Authors: José Abdelnour-Nocera
Posted: Tue, May 01, 2018 - 12:15:45

Note: This blog post was co-authored by Nimmi Rangaswamy, associate professor at the Kohli Centre on Intelligent Systems, Indian Institute of Information Technology,  IIIT,  Hyderabad. She brings an anthropological lens in understanding the impacts of  AI research and praxis. She is also adjunct professor at the Indian institute of Technology, IIT, Hyderabad where she teaches courses at the intersections of society and technology. [email protected]

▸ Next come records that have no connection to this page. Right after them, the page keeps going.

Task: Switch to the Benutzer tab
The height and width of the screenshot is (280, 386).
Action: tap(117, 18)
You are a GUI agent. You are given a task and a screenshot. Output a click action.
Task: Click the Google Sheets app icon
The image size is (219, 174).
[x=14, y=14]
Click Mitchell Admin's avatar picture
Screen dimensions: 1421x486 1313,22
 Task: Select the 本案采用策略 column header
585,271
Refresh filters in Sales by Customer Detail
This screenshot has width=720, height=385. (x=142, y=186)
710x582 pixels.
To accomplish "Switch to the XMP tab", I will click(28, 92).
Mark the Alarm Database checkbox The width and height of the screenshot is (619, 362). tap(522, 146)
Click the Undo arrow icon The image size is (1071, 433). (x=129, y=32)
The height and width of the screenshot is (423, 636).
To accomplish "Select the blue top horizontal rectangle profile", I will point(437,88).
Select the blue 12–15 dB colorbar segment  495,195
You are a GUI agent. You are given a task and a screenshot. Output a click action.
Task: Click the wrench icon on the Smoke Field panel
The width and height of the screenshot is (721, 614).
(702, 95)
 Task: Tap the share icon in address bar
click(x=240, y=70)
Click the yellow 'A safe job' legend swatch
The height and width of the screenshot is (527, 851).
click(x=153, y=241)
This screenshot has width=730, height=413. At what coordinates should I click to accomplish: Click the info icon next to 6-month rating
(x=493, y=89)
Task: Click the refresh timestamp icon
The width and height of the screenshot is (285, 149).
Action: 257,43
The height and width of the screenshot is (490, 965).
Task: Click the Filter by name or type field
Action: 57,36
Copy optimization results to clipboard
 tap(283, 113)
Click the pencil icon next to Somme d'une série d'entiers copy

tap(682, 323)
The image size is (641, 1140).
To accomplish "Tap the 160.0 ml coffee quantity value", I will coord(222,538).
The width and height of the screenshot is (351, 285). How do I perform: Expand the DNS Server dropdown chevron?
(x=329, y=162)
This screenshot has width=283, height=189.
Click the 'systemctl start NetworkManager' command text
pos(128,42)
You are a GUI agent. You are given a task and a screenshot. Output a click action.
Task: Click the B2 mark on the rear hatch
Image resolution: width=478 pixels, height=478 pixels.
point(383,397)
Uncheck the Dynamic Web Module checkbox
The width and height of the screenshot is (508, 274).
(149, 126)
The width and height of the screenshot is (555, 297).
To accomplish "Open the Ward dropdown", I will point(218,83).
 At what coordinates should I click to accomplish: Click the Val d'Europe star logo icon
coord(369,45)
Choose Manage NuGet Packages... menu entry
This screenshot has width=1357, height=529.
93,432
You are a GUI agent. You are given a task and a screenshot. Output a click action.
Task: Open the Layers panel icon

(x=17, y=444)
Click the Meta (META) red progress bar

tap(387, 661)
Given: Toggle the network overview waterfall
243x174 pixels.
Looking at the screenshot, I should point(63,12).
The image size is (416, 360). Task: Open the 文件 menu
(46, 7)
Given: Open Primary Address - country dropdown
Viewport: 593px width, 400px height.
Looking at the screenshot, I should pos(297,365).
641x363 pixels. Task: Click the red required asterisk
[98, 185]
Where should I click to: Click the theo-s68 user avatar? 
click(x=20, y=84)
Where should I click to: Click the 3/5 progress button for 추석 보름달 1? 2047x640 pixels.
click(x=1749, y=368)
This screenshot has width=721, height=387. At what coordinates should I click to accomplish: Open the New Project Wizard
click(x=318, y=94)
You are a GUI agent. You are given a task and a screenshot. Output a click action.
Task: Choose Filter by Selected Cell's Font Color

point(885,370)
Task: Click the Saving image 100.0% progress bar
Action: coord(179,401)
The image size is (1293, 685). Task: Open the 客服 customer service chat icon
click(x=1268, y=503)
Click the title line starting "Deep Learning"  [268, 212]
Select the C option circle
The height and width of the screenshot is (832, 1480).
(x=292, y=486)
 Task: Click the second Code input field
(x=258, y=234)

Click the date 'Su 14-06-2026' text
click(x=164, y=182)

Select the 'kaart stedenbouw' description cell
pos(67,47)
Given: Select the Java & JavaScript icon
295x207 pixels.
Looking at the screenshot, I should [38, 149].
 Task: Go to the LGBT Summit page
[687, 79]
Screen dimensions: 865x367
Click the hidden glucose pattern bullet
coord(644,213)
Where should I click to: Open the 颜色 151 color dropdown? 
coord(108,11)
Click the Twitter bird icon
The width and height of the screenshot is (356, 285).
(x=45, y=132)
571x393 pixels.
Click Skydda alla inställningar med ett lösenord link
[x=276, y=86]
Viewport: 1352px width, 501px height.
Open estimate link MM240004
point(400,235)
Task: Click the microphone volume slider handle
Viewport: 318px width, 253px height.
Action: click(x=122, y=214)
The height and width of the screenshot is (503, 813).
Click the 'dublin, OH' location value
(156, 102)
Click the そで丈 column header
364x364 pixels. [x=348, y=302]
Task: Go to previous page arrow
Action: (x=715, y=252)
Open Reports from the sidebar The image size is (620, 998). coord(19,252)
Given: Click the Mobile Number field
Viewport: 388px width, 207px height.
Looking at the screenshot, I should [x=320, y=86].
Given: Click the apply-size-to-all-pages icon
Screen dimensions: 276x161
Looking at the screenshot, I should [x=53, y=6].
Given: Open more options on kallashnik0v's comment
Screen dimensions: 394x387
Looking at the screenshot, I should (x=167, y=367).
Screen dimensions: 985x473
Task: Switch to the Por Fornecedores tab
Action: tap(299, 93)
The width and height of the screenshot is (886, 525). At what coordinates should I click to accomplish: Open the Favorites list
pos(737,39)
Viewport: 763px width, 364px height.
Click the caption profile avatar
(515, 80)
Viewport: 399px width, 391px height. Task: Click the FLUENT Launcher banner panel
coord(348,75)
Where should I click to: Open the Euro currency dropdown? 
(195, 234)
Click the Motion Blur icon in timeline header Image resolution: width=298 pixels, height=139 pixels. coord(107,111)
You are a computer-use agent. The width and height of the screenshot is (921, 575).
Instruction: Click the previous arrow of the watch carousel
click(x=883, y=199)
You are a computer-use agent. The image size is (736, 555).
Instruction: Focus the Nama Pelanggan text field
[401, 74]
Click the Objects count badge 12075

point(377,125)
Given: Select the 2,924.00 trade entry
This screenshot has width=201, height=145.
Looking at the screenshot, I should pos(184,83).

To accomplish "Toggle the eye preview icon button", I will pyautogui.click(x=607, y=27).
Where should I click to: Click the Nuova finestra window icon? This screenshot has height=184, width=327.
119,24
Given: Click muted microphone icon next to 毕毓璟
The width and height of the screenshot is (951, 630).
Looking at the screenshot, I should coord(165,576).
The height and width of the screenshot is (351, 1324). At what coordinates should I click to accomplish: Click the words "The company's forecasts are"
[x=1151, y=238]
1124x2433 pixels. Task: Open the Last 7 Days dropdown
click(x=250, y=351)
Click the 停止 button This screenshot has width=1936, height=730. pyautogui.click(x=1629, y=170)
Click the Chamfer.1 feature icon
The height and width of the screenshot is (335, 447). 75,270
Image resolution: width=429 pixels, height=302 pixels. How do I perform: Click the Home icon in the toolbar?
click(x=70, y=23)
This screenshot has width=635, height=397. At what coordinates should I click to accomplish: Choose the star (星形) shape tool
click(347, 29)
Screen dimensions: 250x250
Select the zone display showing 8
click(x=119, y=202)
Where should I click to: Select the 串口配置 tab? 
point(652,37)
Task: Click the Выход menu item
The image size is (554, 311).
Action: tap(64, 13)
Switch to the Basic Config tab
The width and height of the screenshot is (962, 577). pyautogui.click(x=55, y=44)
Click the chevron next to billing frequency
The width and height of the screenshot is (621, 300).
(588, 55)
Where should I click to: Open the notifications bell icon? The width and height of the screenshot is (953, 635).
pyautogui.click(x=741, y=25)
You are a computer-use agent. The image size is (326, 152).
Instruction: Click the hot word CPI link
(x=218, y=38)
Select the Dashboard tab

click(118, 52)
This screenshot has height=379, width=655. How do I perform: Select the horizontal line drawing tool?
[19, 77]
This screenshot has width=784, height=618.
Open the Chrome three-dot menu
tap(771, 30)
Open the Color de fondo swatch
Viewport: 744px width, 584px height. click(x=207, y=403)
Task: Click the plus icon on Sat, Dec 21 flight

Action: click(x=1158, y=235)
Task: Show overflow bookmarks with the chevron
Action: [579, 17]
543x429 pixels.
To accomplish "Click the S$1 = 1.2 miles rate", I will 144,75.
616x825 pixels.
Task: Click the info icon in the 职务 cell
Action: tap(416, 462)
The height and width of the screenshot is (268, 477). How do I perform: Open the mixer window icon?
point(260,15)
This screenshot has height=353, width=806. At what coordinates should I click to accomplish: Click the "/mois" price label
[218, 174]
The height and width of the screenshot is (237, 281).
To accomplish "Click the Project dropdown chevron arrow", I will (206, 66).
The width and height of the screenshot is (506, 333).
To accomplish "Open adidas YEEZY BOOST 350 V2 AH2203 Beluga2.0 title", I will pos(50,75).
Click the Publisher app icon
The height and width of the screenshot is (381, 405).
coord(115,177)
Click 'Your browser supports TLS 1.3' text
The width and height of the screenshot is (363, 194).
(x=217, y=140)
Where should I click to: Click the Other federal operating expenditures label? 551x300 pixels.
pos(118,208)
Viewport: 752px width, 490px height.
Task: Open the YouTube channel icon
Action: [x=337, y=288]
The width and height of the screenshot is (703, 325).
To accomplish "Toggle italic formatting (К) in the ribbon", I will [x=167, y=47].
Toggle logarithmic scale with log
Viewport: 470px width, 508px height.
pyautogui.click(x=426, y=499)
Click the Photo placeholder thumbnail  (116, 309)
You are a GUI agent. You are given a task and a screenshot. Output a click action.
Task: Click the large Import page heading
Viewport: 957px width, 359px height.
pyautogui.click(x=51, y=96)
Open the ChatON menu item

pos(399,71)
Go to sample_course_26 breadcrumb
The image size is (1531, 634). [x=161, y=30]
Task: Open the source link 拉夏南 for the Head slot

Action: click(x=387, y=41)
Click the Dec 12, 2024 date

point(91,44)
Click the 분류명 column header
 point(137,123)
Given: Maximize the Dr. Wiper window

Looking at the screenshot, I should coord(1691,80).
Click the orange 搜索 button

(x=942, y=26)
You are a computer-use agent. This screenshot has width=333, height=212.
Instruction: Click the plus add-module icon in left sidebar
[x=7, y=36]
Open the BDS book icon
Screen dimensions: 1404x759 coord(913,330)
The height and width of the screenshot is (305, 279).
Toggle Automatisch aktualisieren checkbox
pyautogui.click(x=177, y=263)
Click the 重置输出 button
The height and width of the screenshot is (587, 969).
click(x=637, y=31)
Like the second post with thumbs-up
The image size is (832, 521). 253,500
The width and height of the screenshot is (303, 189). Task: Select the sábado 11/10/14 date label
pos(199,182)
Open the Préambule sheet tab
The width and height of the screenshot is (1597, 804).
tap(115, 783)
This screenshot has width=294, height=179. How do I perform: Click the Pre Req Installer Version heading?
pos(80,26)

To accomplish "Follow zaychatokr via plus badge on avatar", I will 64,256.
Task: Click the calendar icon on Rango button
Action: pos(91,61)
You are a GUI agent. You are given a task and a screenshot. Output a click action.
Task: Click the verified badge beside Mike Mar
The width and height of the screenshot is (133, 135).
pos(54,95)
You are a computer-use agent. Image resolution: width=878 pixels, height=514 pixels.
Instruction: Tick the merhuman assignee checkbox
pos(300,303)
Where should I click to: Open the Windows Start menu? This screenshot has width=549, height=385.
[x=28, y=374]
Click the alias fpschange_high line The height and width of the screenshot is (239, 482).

In this blog post we provide our own personal reflection as a consequence of being asked to organize the “field trips” track for the Interact Conference in Mumbai. We knew field trips would lead those engaged with them on a necessary journey to look at the multiple, often contested, connections between culture and the process and product of designing technology for people. Sidestepping postcolonial pitfalls, we hoped the field trips track would facilitate the translation of local knowledge into valid and useful design insights, redefining and renegotiating boundaries and relations between product and user. After all, engaging with indigenous awareness in the course of field trips should lead to interesting realizations for the ontological and epistemological assumptions of what constitutes useful, usable, and, importantly, meaningful design. These realizations from the field are also configured by the different worlds and traditions we have grown up in. Rather than feeling, drawing from a positivist epistemology, that we are not being truthful or valid by allowing ourselves to “contaminate” our experience of the other, this should instead be embraced, capitalizing on the rich phenomenological encounters afforded by field trips. It goes without saying a good chunk of our job as designers and researchers is to empathize and find new meanings and connections in existing things, objects, and practices to innovate and make life better in whichever material and experiential ways possible. The best way to do this, to our knowledge, is to merge and collide viewpoints, traditions, and ways of thinking; to provoke situations of breakdown in a Heideggerian sense, where established and often tacit values and knowledge become “present at hand,” coming to light in order to do something with or about them.

Field trips in India were a unique opportunity for these breakdowns to occur in the crossing of traditions spawned by the inter-meshing of the diverse external delegates and researchers with local communities. In the words of Professor R.K. Mukherjee: “India is a museum of cults and customs, creeds and cultures, faiths and tongues, racial types and social systems.” Field trips opened up the opportunity to discover and reflect on cultural spaces without having to rely on ready-made Hofstedian national cultural models, out of which so many research and design projects emerged, ran their course, and failed. More importantly, cultural spaces reflected upon and discovered were not only those of the other but also those of ourselves, emerging as a necessary consequence of mutual reflection and recognition. This is why in this blog post we develop a brief reflection on this design-culture connection in the context of the agenda for HCI in the developing world.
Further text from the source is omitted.